GEËXTRAHEERDE TEKST:
□ □ □ □

Brabantse regio's eigenlijke winnaars van 2004

Eigenlijke winnaars van 2004 zijn volgens de Rabo-economen de Brabantse regio's. Terwijl deze de afgelopen jaren slecht scoorden, was de groei hier vorig jaar ruim bovengemiddeld. Zuidoost-Brabant kende na drie zeer slechte jaren zelfs de sterkste groei van alle regio's. Vooral de omzetgroei in de (metaal-)industrie was hiervoor verantwoordelijk. Ook in Noord-Nederland is het beeld anders dan vorig jaar. De regio's in Groningen scoorden in 2004 alledrie beter dan in 2003. Delfzijl en omgeving is al jaren één van de zwakst groeiende regio's en krijgt ook voor 2004 een onvoldoende, maar de regio kruipt wel iets omhoog. Oost- en Overig Groningen scoren zelfs bovengemiddeld.

Omslag in Friesland

Terwijl Noord-Friesland vorig jaar tot de sterke en Zuidoost-Friesland tot de zwakke groeiers behoorde, is dit beeld in 2004 omgekeerd. Het zuidwesten van de provincie heeft zijn sterke groei van vorig jaar weten te behouden. De Rabo-economen stellen dat Noord-Nederland, inclusief de regio's in Drenthe en Overijssel, over het algemeen een relatief goed jaar heeft gehad.Voorts hebben Alkmaar en omstreken, Zeeuws-Vlaanderen en Zuidwest-Overijssel het vorig jaar verhoudingsgewijs goed gedaan door respectievelijk de werkgelegen-heidsgroei, omzetstijging op de exportmarkt en groei van de export, aldus de Rabobankstudie.

□ □ □ □

WAT WORDT GEVRAAGD:
- a) Welke regio had volgens de tekst over de Brabantse regio's in 2004 de sterkste groei van alle regio's?
- b) Schrijf alsjeblieft letterlijk het deel van de tekst over de Brabantse regio's over dat begint met de woorden "Brabantse regio's eigenlijke" en eindigt met "scoren zelfs bovengemiddeld.".

GEGEVENSFRAGMENT:
□ □ □ □

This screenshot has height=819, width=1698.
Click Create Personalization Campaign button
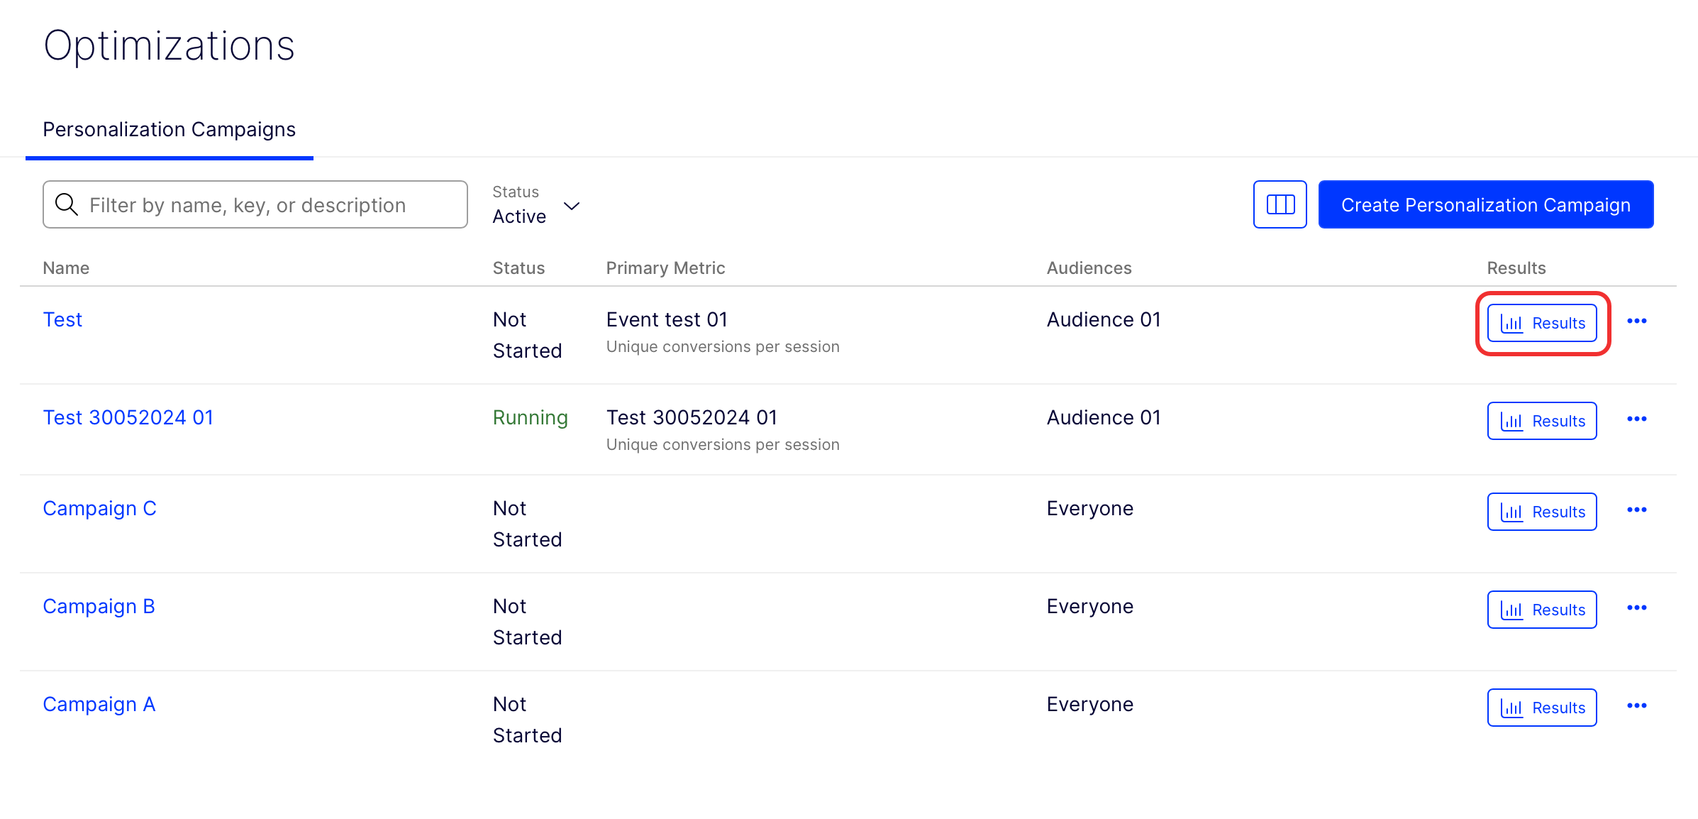(1485, 204)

□ □ □ □

ANTWOORDEN PER OPDRACHT:
- a) Zuidoost-Brabant.

- b)
Brabantse regio's eigenlijke winnaars van 2004

Eigenlijke winnaars van 2004 zijn volgens de Rabo-economen de Brabantse regio's. Terwijl deze de afgelopen jaren slecht scoorden, was de groei hier vorig jaar ruim bovengemiddeld. Zuidoost-Brabant kende na drie zeer slechte jaren zelfs de sterkste groei van alle regio's. Vooral de omzetgroei in de (metaal-)industrie was hiervoor verantwoordelijk. Ook in Noord-Nederland is het beeld anders dan vorig jaar. De regio's in Groningen scoorden in 2004 alledrie beter dan in 2003. Delfzijl en omgeving is al jaren één van de zwakst groeiende regio's en krijgt ook voor 2004 een onvoldoende, maar de regio kruipt wel iets omhoog. Oost- en Overig Groningen scoren zelfs bovengemiddeld.